More on Ruby Implementations
"Rubinius is a project to watch", so says Charles Nutter in his post Rite, Rubinius, and Everything — I think he's right. Evan is hard at work making things work better in rubinius. He's now got continuations working (I think this makes him the first alternative implementation of Ruby to do so), and says he should have serializable continuations soon (see his post on it here). W00t!
A lot of this progress, Evan's and others, is getting better visibility (and is having a better chance to affect other implementations) because of the recent implementers summit at RubyConf; see coverage here (on-ruby.blogspot.com) or here (blog.nicksieger.com) or over here (www.tbray.com).
The most important outcome of the summit is the summit is that it's generated a number of ongoing discussions among the various implementers. One of thing that this is going to do is prevent the splintering of Ruby (www.infoq.com) that some people are predicting.

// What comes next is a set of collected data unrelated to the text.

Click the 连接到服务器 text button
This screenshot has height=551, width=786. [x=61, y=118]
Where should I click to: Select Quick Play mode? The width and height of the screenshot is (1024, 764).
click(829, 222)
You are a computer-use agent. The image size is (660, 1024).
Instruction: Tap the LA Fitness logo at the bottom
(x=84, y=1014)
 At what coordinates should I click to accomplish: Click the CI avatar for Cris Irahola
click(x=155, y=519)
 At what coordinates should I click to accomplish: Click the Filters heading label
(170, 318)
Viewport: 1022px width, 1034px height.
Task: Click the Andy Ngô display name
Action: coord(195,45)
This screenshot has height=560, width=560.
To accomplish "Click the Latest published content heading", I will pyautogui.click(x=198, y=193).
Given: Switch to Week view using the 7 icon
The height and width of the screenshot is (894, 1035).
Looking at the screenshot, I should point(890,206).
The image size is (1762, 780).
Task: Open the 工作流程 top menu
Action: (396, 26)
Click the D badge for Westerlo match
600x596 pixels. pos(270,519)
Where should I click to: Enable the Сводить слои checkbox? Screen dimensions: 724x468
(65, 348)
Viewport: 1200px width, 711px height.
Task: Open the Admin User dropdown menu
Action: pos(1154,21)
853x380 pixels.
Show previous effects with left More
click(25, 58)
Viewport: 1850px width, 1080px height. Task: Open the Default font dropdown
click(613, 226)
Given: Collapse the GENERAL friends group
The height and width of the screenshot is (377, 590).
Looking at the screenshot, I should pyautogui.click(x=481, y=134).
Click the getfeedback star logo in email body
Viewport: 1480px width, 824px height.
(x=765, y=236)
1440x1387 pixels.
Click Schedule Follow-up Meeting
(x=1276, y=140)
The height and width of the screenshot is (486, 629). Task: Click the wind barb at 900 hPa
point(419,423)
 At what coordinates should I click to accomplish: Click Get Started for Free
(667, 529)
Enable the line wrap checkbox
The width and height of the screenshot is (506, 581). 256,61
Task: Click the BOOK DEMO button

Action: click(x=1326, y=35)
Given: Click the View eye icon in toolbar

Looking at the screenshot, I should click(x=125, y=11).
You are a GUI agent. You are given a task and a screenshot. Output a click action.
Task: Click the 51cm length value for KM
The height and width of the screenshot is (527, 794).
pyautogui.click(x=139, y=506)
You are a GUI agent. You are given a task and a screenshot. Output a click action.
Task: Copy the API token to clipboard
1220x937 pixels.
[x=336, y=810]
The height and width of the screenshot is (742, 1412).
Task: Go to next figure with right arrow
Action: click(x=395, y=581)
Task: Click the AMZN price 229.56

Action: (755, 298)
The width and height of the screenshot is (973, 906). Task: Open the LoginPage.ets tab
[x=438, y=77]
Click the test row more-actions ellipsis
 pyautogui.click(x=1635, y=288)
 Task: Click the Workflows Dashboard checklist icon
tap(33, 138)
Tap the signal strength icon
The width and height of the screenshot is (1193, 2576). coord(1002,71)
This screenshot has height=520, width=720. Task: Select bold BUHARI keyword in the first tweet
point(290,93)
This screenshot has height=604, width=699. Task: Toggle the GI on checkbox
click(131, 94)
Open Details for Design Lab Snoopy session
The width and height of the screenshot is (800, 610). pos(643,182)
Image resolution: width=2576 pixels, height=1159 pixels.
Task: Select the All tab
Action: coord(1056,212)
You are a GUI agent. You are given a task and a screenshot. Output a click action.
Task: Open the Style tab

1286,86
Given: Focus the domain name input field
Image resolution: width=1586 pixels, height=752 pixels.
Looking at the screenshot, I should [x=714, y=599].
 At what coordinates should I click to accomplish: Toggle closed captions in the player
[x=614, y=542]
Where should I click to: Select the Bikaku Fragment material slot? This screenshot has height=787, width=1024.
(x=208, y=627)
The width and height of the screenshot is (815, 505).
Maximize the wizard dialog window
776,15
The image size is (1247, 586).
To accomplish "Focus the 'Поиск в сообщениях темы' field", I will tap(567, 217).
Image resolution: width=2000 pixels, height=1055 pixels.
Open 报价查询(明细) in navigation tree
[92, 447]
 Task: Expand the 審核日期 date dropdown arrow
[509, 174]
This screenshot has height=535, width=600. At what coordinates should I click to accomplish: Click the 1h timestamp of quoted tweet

Two more big wins are the revivification of the RubySpec project and the RubyTests project. The first is an attempt to build a complete Ruby 1.8 specification that all the implementations can build against. The second is a unified (light-weight) test suite that all the implementations can use to verify that they're really Ruby.
Cool things just keep happening, and I can't wait to see what the next six months old for Ruby and all the little rubies that are popping up.